Spieth’s turnaround is even more impressive considering how difficult it was to move past his poor decision on the 15th hole on Day 1. A bad swing, that happens, but not picking the correct play is something the normally meticulous Spieth has serious issues with.

“It's definitely harder to get over a club selection than it is a bad swing,” he said. “Bad swings happen and you practice for the bad swings not to happen, but the club choices, it's definitely very difficult out here all the time, let alone when it's windy, but that's definitely tougher to get over, because I put a good swing on it and I did kind of did my part.”

Although he avoided any similarly costly mistakes on Friday, there were some tense moments for Spieth on another wind-whipped day. At the 13th hole he backed away from his second shot when his golf ball appeared to oscillate in the rough.

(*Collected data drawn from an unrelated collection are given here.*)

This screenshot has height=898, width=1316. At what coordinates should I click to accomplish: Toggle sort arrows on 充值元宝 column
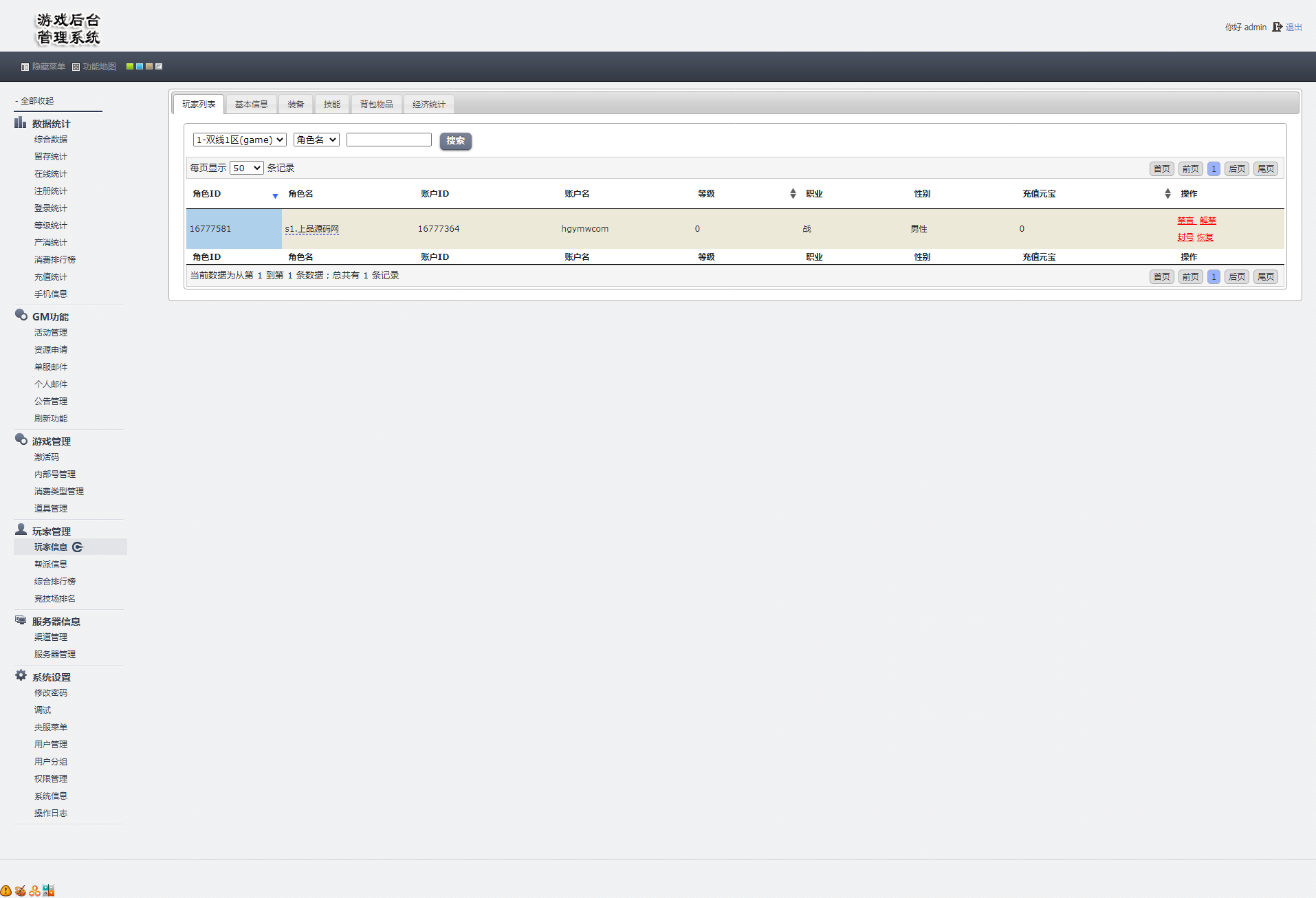pyautogui.click(x=1167, y=194)
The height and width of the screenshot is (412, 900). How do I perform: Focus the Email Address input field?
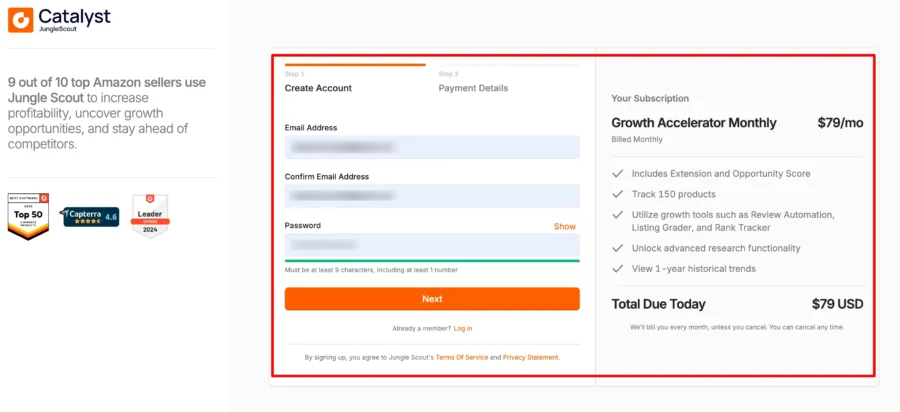[432, 147]
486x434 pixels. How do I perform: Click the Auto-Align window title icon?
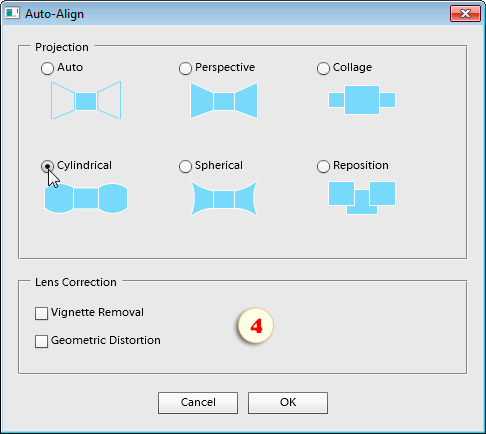point(12,13)
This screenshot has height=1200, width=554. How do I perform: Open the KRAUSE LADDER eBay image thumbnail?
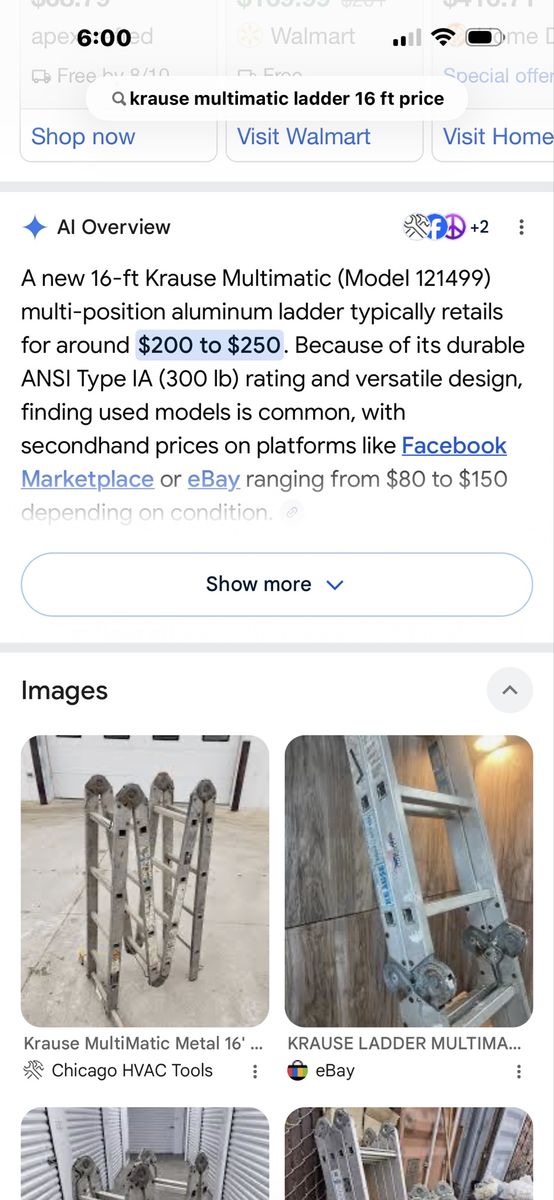[x=409, y=881]
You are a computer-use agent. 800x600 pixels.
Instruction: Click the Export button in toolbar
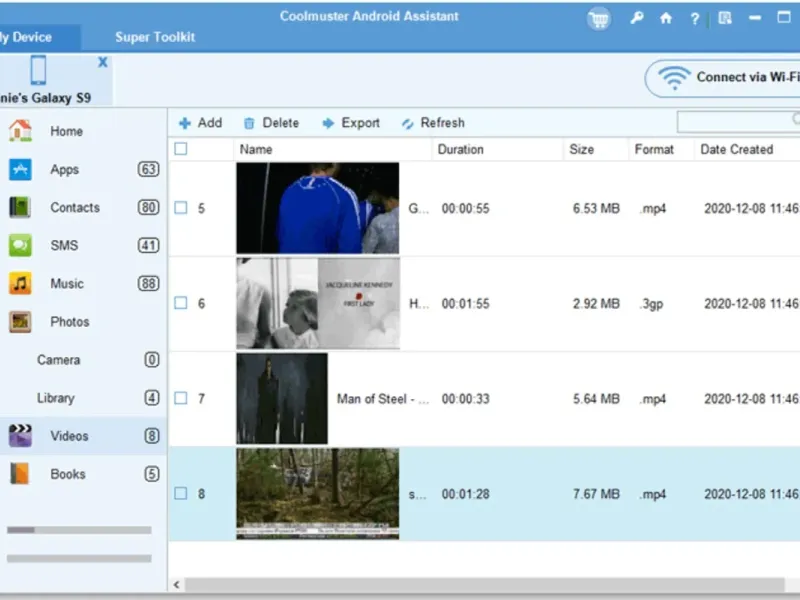[351, 123]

He called in caddie Michael Greller, who assured Spieth his ball didn’t move, and had officials check the footage, who also confirmed the ball hadn’t moved.

Spieth birdied No. 13 despite the distraction to begin his run and put himself back in contention at an event where he’s never finished outside the top 2.

“Those last couple putts, I had confidence in them, put really nice strokes on them and I finally got them to go,” he said. “I hit all nine greens on the back nine and had three birdies and one of them was a 2‑putt. They were getting close and then finally I saw the one go in on [No.] 16.”

Spieth still has 36 holes to play and Woods’ rally in 1997 may never be eclipsed in terms of Grand Slam tenacity, but he does have the chance to make some history of his own and become the first player to win the Masters with a “9” on his card.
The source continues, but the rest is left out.